Recently some countries have argued they can’t implement the Victims’ Rights Directive because of current economic issues.
According to the EU’s Commissioner for Equality, gender-based violence against women costs the EU approximately €226bn per year. Evidence shows that if you get this right, it is on the whole much cheaper to effectively implement victims’ rights than to do nothing.
The way we see it – victim support is not a cost, it’s an investment. Preliminary evidence indicates that for every one euro you spend on support, at least five euros are saved elsewhere.
Of course, you will have to increase grants for support services including victims’ shelters or spend more on psychological or legal support. The police training budget might be a bit higher but this actually results in better more effective actions, and there will be lower health care costs, industry will benefit from fewer absences and the justice system will reduce its costs for dismissed cases. Victims who have better support will be more reliable during a trial, so our justice systems will become more effective. Costs and benefits must be looked at in the round and in the longer term. There really is no excuse for not fully implementing the Directive, at least as the minimum standard expected.
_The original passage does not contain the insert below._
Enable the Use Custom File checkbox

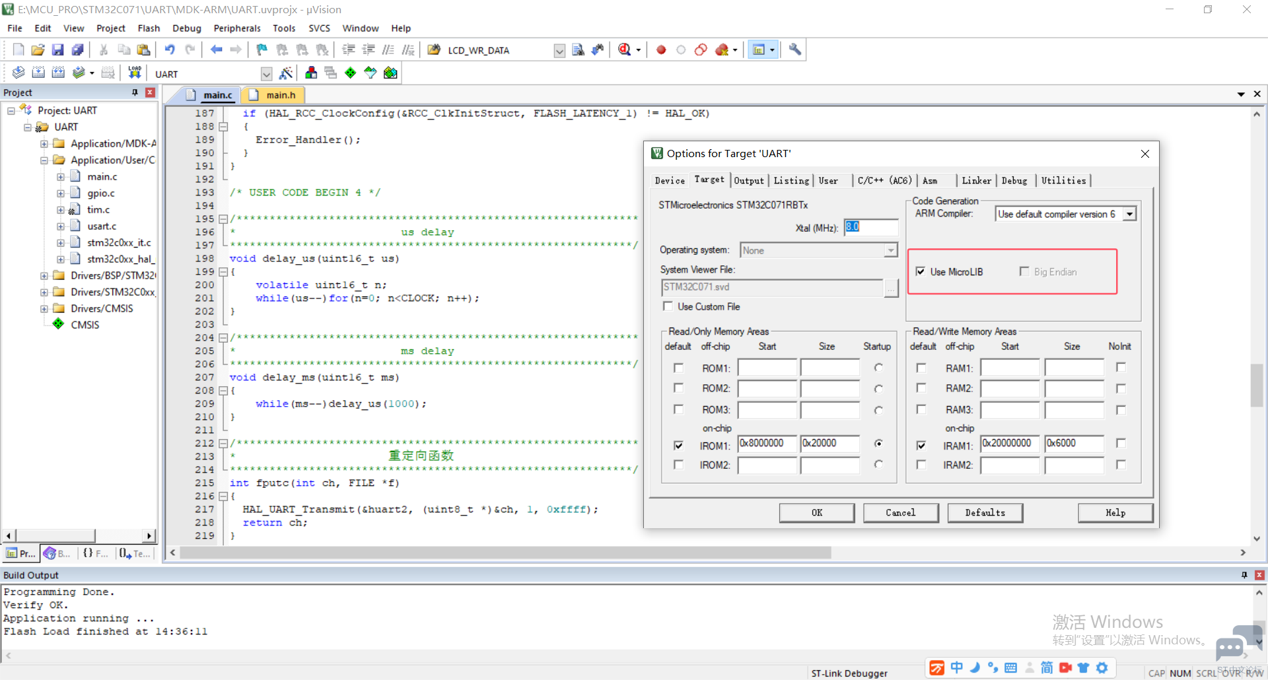(668, 306)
Not only do you reduce costs in the medium to long term, there are multiple ways that States can find funding to implement rights and services, to minimise the impact on Treasury budgets. VSE carried out a report for the World Bank demonstrating that practices such as small additions to compulsory insurance can be deposited into a national victims fund. Some countries donate national lottery money, fine offenders and earmark the money for victims’ services, or if offenders receive salaries, divert a proportion towards victims’ issues.
Overall, there is no excuse, supporting victims of gender-based violence is a choice, unfortunately, politicians are choosing other issues above violence against women.
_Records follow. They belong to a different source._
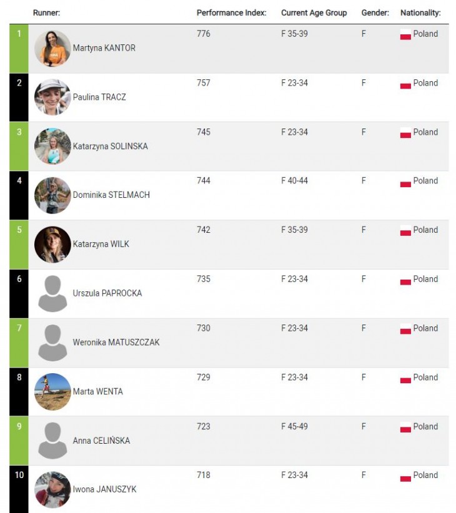Viewport: 456px width, 513px height.
Task: Click the Poland flag beside Martyna KANTOR
Action: 405,34
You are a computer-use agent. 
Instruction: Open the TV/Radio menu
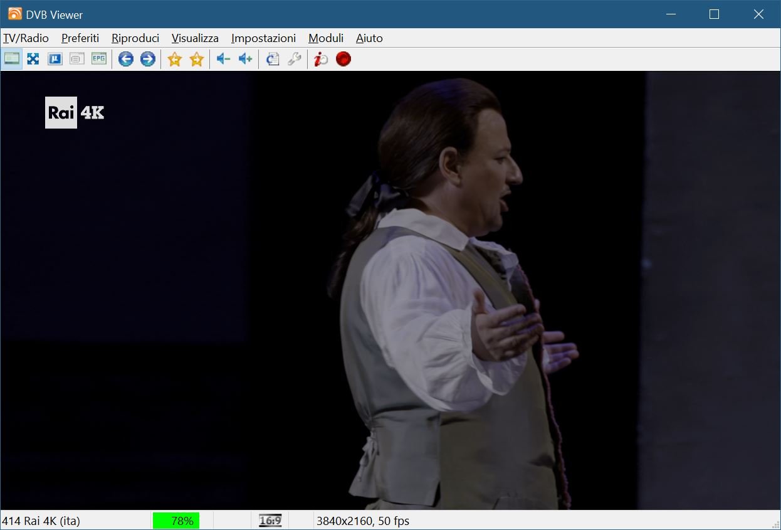(x=26, y=38)
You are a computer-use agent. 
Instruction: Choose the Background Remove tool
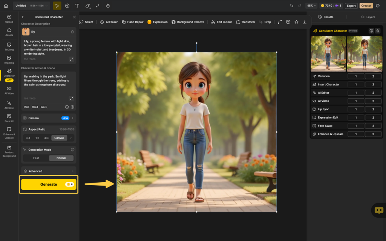[188, 22]
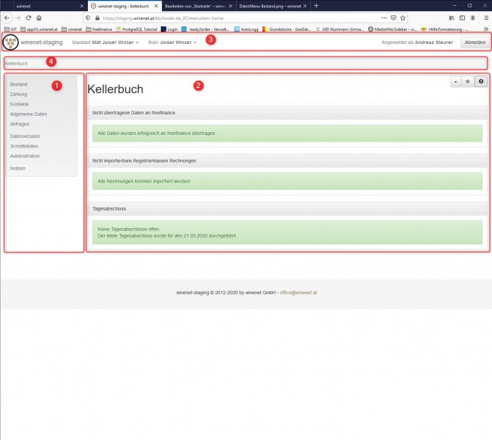Screen dimensions: 492x440
Task: Select Zahlung in the sidebar menu
Action: point(19,94)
We have seen that several factors play a role in the poor implementation of the Victims’ Rights Directive, such as a lack of data on the implementation of rights and the absence of legal remedies for victims when their rights are violated.
To avoid existing EU legislative pitfalls, what rights and obligations should the Commission include in the new gender-based violence Directive?
The only way for us to understand the scope of the problem is to have reliable data. So, access to data is key, otherwise, we will find ourselves at an impasse – we fear that governments behave in a ‘no data, no problem’ fashion, while we are accused of exaggerating the problem. The answer may lie somewhere in the middle, but without data, we simply don’t know.
Another fundamental point is that victims’ rights are not as enforceable as are the rights of offenders. If you breach an offender’s right to remain silent or to legal representation, the case may be thrown out; if there is a failed prosecution or an overturned conviction, offenders can easily claim compensation. In most violations of victims’ rights, there are no sanctions, no consequences. This must change! Victims’ rights must be enforceable and have consequences, otherwise, what is the point?
We understand this is an extensive agenda. These are not small recommendations, yet they are largely incremental – aimed at making victims’ rights a reality. These are changes which best reflect the most successful approaches to implementing rights – ambitious, yet realistic. We hope they will prove useful as the Commission considers its next steps for victims of gender-based violence in the EU.